In Q2 2020, we concluded the implementation and launched comprehensive documentation on Descartes’ SDK portal. Descartes is a decentralized computational oracle for verifiable and enforceable computations running on a Linux VM. With our first product released, we moved forward bootstrapping the SDK by launching the DApp Incubation Program, a hackathon run in partnership with Gitcoin.

The program funded three projects. At the current moment, they have progressed significantly toward their objectives using Descartes and the Cartesi Machine. The second part of the program starts soon, with these teams participating in the quadratic funding organized by Gitcoin, with the initial matching funds provided by the Cartesi Foundation.

In Q3 2020 we began work on the implementation of Noether, our side chain for data availability, alongside the design of a future novel staking system that will later be implemented on our PoS system in 2022. The CTSI Macroeconomy when eventually implemented will solve some of the problems that Ethereum has been facing as a result of high DeFi yields.

Towards the end of 2020, we released the first version of our PoS system and CTSI Reserve Mining on Mainnet. Today we have over 36M CTSI staked with a participation rate of 14% and growing.

Positioning

Cartesi is uniquely positioned to transform how developers build smart contracts and DApps.

Throughout 2020, rollups gained significant projection as a favorite layer-2 approach to scale Ethereum and other blockchains supporting smart contracts. Cartesi would have a critical role to play in this space.

The timing is also critical, as we see an explosive demand on DeFi hitting the hard wall of Ethereum’s block size and the astronomical transaction fees.
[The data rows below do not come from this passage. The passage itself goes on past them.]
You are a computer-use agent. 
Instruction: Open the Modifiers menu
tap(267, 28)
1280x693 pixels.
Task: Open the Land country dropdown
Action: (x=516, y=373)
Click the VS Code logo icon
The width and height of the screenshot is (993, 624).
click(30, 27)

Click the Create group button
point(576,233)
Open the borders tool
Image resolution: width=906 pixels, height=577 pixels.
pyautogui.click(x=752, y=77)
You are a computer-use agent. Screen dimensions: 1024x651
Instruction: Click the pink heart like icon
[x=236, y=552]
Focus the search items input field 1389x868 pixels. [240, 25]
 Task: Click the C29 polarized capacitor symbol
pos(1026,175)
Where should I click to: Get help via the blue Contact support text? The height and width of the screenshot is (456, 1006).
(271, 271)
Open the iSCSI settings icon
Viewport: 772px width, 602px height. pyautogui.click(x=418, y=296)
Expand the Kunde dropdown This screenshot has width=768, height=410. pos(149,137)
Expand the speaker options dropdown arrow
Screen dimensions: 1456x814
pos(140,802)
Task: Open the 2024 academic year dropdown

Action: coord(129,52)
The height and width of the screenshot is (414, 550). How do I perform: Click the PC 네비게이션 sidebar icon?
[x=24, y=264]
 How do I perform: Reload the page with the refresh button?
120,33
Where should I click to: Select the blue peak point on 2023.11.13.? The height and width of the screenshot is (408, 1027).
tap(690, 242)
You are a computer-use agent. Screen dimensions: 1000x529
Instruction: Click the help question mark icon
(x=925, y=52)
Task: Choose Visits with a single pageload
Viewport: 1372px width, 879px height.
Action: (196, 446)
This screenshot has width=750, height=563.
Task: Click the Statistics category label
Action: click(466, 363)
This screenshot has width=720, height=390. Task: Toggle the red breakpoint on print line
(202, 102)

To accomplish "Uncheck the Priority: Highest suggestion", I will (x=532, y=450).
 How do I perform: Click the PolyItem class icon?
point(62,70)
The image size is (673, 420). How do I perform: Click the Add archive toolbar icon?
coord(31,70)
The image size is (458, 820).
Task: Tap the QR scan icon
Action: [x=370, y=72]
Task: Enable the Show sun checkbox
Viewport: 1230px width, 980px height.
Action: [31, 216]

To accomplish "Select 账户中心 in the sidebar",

Other “rollups” implementations will come to Ethereum Mainnet soon, and several DApps will start to migrate. A few rollups solutions will thrive and co-exist with Cartesi. For Cartesi’s infrastructure, it is necessary to highlight the unique technological advantages that will be pivotal to many applications and developers in our specific case.

Cartesi Rollups

We are currently working on updating the system that will support Optimistic Rollups with interactive dispute resolution. Our implementation contributes directly to smart contract scalability’s pressing issue, especially by running off-chain heavy computation that would be impossible to run on-chain. That will allow for million-fold computational scaling without loss to the strong security guarantees of Ethereum.

On its own, that would be useful enough. But something else makes Cartesi’s system remarkable. With Cartesi Rollups, smart contracts run off-chain on Cartesi Machines. Since these support Linux, developers have the option to dispense with Solidity and the limitations of the EVM to create smart contracts with myriad mainstream software stacks, toolchains, standard libraries, file systems, and other OS resources. Running smart contracts on a deterministic Linux runtime has never before been possible. For the first time, developers will have an entire operating system for smart contracts.

This brings us much closer to what we can call a real decentralized computer with an actual operating system, ready to run computational tasks other than the trivially simple ones that blockchains can support.

Tooling

Our main objective is to get to an early implementation of Cartesi Rollups by Q2 2021, followed by the required QA cycle, auditing, and improvements that will lead to a Mainnet release later this year.

However, developers will need more than that. Besides coding scalable (Linux-based) smart contracts with the infrastructure we will provide, they also need tools to deploy and monitor DApps. The team will put an emphasis on these ancillary projects that will, in essence, tackle usability to optimize adoption.

The most important projects comprising tooling are an aggregator service for Cartesi Rollups; a validator marketplace (briefly mentioned in the rollups article); and new features added to the Cartesi Explorer to support Cartesi Rollups and the validator marketplace. More information on these projects will be given in future articles.